I have had corporations ring me to say they don’t like what I have said about them or individuals in the company and will I change things – no I won’t! And it can get pretty heavy. In this instance I was commenting on the sacking of the Chief Executive of Metronet. He had appeared in front of me when I was Chair of Transport at the GLA to answer for the tube performance. He was appalling. Admitted it was his responsibility that there were engineering overruns every Monday, etc. A couple of days later – he was sacked. Relating this in my blog – and I though being funny – I said something like so if you are appearing before me, be afraid – be very afraid: look what happened to John Weight.

Not appreciated by Metronet – and then some. But stick your ground or your blog won’t be worth writing.

This is my work – and no one – unless it turns out I’ve got my facts wrong can persuade me to remove or add anything!

So – that bit is fun.

I don
‘t see how any politician who really wants to engage with their electorate will be able to afford not to have a well-designed and well kept up to date website (if you are not going to do it well – better not to do it) and a blog.

Blogs are no good if you don’t do it with enthusiasm and do it well.

Blogs are no good if they are boring, i.e. – do not put in every detail. I got up, put on a suit and took the tube to work. When I arrived there were three messages on my phone from the council officer who I had asked to look into waste collection in Somewhere Street. At work I had six voicemail messages waiting so the light on my phone was flashing at 0.5 second intervals. Yawn.

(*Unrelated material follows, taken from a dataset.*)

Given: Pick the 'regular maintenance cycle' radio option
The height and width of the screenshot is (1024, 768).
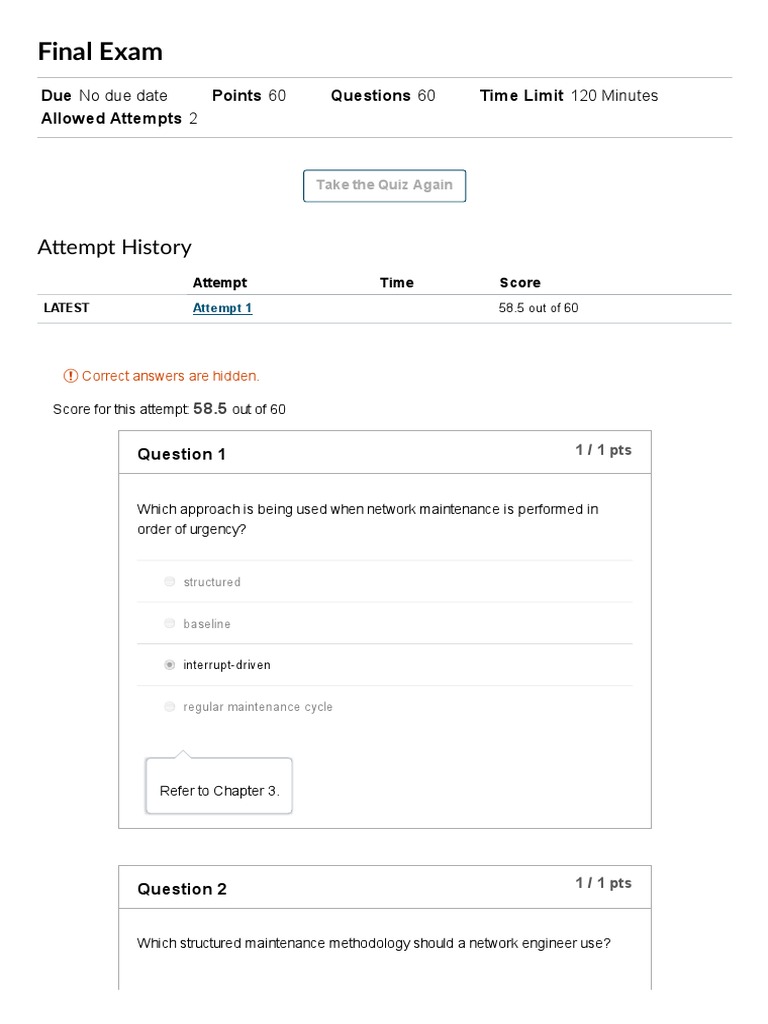Looking at the screenshot, I should click(170, 707).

Blogs are no good if the politician themselves doesn’t write it. Well – I don’t think it works.

It has to be of interest. It has to say something that wouldn’t be said in another medium. It’s not like a FOCUS.

And it’s no good on its own – if you are not doing all the other things you have to do as a candidate from raising media profile, to campaigns, to literature.

I don’t know what percentage of my swing was due to e-campaigning and my blog – but I do know that over the last two general elections – I have overturned a majorityLabour lead over me of 26,000.

I have no doubt that without e-campaigning and my blog – it simply couldn’t have been done!